9.11.2008

When you have to hand your driver’s licences back…

Life expectancy of Japanese people is 78.64 for males and 85.59 for females and this has been renewed every year for the last five years, as you know, Japanese life expectancy is the longest in the world. It also means there are more and more aged drivers on the road every year and according to police reports, the numbers of accidents caused by drivers 65 years old and over is 2.66 times more than it was 10 years ago. The white book on the elderly population said that in 2010 around 14,000,000 are expected to be “senior drivers”.

First reason for accidents by elderly is that they lose ability because of old age, which means that they cannot control their driving to avoid accidents because of their age. We can understand that but I think the bigger problem is in the “old people’s mind”. According to the police survey 5 years ago, drivers aged between 20 and 73 showed that people who said they were “confident in their driving skills” was mostly “people 65 years and older” and most of them said “most accidents are from the drivers’ terrible driving skills”. My own father, 70 years old still drives and when I asked him to reduce his driving, he confidently says “I have been driving for 40 years, son. No worries! I have plenty of experience. No youth can beat me yet!”. I am sure that he has no accident history so far but he is one of the “stubborn” senior drivers who will not listen to other people. Unfortunately, 70% of old people’s accidents actually happen “within 10 minutes from their homes”, I can say, as they age, they lose the ability of taking advice and the ability to control their driving.
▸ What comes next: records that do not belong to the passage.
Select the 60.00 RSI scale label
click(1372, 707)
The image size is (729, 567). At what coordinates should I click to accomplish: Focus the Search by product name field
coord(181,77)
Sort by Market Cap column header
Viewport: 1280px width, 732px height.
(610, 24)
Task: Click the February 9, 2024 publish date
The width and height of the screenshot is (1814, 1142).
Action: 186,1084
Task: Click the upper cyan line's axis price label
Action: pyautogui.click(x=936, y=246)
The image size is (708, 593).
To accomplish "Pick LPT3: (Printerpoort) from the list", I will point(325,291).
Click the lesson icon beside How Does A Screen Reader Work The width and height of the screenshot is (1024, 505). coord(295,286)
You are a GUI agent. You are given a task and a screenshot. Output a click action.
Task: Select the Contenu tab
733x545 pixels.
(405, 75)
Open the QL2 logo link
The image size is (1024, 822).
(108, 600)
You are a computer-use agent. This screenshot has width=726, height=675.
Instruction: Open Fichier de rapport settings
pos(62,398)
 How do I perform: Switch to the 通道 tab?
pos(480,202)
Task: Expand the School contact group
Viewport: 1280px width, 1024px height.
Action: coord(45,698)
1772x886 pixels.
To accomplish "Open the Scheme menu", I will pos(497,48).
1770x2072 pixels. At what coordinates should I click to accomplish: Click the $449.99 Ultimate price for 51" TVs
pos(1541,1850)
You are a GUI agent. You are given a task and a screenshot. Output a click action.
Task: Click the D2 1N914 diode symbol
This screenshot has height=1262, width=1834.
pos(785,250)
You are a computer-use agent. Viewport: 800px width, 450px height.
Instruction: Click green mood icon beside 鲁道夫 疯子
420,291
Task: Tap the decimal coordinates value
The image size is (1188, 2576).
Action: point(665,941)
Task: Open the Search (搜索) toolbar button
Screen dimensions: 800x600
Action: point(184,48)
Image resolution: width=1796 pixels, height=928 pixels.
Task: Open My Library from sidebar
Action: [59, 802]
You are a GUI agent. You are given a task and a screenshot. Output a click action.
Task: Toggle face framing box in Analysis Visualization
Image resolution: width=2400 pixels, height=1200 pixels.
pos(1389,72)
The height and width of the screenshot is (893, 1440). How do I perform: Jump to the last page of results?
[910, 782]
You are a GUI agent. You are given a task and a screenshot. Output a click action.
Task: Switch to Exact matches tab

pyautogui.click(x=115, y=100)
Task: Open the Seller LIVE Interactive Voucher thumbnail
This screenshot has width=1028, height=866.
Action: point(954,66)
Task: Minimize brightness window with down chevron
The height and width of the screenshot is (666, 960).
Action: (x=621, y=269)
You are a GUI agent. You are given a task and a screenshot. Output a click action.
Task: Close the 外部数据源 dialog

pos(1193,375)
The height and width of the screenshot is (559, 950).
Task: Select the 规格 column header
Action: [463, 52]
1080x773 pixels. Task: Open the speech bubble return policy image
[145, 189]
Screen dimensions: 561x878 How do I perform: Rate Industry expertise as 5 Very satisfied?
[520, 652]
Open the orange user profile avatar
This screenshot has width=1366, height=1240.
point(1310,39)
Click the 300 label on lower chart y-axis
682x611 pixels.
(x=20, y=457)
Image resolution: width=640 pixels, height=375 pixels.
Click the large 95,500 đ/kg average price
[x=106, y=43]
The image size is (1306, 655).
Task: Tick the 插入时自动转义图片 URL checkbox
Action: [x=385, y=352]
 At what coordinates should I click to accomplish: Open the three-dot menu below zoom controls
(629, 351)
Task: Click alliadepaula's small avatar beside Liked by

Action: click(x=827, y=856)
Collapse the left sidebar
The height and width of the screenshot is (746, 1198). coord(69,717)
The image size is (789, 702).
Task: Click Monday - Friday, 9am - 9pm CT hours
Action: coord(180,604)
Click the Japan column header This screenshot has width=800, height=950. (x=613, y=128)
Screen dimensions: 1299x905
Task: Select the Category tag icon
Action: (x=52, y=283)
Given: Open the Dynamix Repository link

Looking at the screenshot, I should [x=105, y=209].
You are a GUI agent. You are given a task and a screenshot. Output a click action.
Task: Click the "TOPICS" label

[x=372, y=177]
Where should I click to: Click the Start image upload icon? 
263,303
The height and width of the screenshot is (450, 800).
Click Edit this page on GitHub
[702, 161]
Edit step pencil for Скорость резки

With the increased numbers of senior drivers’ accidents in the background, the Road Traffic Law was reviewed in June, 2002 and a “voluntary handing over of driver’s licence system” was introduced for people 65 years and over. When those people hand over their licences, they are issued with a “certificate of driving history” which they can use as an alternative identification to their drivers’ licences. This is to encourage the elderly to “say good-bye to their licences”. Here in Tokyo where I live, some private enterprises have agreed to promote the system and support it by giving them a 10% discount at family restaurants or free delivery services from department stores, etc. if they show the certificate. Thanks to this kind of movement, for the five years since they started the system, the numbers of people handing over their driver’s licences kept increasing but in January, 2003, when the Identity Verification Law was changed and they could not use their certificates as identification any longer because they will never get renewed, the numbers have dropped for the first time this year.

Also, in rural areas, the system is not that popular. After motorization, the infrastructure of public transport ebbed away, costly railway & bus services were abolished and we became an “automobile-dependent society”. With less babies and more youth moving to big cities, rural areas tend to have more old people but no young family to drive for them. When they cannot live without a car and in Japan it is becoming a society of just elderly, the local governments “cannot force them to hand over” their driver’s licences.

In Japan, we are definitely heading towards an aged society which no one can stop. Although we all want to be an active old grandparent, it is not always possible. Your lovable grandparents can accidently kill someone on the road. We have to make a society in which old people do not become victimized and protect them. I chose a rather serious issue this time but it is becoming a bigger issue every year. What kind of measures are being taken in your countries?